# [PAGE TEXT]
[Start of Attachment]
Most authors have reported debridement and suture of longitudinal tears, with tubulisation of the remaining tendon. Krause et al (1998) recommended repair for tears of peroneus brevis where more than 50% of the tendon was intact, but where there was less than 50% tendon remaining they excised the abnormal segment and attached the ends to the peroneus longus.
Krause and Brodsky (1998) reported 20 patients at an average of 39 months after brevis repairs. The mean AOFAS score at review was 85 and 19 patients were satisfied. However, 13/20 patients had pain on activity, 10 had retromalleolar tenderness and 6 had swelling. Saxena and Cassidy (2003) reported 41 patients with 24 brevis, 11 longus and 7 combined tears. Mean AOFAS scores improved from 52 pre-op to 90 post-op and there was no difference between the results in different tendons. 14/16 athletes returned to sport. Steel and deOrio (2007) reported 30 patients who had repairs of peroneus brevis tears (21), longus tears (5) or combined tears (4). Four patients also had calcaneal osteotomies. Half had residual pain or swelling at an average follow-up of 31 months, and only half returned to sport. It seems best to be cautious in predicting the results of peroneal tendon debridement/repair when counselling patients.
[End of Attachment]
# [ACTIVITY LIST]
1 - Please reproduce the passage on peroneal tendon repair, starting with "Most authors have" and going on through "the peroneus longus.".
2 - According to the passage on peroneal tendon repair, what was the mean AOFAS score at review for the 20 patients reported by Krause and Brodsky (1998)?
3 - For each statement, say whether the passage on peroneal tendon repair supports it, and quote the words that decide it.
(a) Krause et al recommended repair for peroneus brevis tears where more than 50% of the tendon was intact.
(b) Saxena and Cassidy found better results for brevis tears than for longus tears.
(c) In the series reported by Steel and deOrio, most patients returned to sport.

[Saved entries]
[Start of Attachment]
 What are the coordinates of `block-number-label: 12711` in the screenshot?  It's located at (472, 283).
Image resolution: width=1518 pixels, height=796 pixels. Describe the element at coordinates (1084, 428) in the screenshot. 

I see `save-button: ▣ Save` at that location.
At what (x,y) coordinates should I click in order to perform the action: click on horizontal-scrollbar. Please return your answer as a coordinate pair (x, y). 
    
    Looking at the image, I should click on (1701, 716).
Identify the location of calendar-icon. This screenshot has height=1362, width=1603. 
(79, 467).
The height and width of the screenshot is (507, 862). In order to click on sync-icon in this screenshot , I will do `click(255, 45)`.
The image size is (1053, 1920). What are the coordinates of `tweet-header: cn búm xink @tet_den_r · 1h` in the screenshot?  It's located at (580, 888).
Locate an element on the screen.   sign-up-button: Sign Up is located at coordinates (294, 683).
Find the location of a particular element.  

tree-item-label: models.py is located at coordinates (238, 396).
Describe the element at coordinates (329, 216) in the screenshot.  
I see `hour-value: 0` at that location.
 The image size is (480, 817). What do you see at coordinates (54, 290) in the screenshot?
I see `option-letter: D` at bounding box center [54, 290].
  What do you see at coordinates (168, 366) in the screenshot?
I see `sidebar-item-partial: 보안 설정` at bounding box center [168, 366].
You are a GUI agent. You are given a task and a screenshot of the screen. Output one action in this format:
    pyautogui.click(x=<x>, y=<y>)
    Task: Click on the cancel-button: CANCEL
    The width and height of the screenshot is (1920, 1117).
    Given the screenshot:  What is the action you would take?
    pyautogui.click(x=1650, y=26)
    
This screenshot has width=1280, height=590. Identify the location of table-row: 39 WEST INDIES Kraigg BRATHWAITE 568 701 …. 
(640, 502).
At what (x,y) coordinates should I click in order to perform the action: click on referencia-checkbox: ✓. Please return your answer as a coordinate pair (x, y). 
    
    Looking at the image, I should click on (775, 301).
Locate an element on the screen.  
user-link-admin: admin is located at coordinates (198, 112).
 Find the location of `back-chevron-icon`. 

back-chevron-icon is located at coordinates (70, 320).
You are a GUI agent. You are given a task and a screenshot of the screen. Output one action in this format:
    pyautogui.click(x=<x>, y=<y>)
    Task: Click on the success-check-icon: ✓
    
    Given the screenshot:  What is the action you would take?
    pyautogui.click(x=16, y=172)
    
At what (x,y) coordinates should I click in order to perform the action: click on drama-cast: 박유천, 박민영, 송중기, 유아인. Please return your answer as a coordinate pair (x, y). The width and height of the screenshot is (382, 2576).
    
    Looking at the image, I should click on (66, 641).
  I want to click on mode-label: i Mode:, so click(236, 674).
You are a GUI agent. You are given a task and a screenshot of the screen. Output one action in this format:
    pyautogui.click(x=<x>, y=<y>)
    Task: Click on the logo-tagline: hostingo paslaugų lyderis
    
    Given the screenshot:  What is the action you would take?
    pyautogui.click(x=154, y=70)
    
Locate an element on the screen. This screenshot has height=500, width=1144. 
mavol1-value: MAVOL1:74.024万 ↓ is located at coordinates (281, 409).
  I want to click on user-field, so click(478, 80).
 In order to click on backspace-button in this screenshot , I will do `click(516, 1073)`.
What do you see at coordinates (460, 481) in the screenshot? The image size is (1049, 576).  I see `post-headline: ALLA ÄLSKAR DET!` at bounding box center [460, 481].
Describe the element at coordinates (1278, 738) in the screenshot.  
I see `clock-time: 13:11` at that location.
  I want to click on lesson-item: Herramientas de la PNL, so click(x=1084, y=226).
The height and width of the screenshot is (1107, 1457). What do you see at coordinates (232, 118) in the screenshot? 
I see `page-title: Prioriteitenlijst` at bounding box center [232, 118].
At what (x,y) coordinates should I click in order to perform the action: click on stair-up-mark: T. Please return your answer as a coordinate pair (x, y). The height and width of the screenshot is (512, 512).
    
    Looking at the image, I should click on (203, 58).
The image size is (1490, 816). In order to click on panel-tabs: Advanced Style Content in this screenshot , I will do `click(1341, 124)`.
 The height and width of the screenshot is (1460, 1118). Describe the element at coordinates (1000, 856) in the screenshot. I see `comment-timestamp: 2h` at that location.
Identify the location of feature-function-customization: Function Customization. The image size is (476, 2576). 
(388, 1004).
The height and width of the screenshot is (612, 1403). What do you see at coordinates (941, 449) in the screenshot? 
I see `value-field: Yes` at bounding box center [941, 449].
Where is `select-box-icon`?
[End of Attachment]
# [ANSWERS GIVEN]
1 -
Most authors have reported debridement and suture of longitudinal tears, with tubulisation of the remaining tendon. Krause et al (1998) recommended repair for tears of peroneus brevis where more than 50% of the tendon was intact, but where there was less than 50% tendon remaining they excised the abnormal segment and attached the ends to the peroneus longus.

2 - 85

3 -
(a) Yes: "recommended repair for tears of peroneus brevis where more than 50% of the tendon was intact"
(b) No: "there was no difference between the results in different tendons"
(c) No: "only half returned to sport"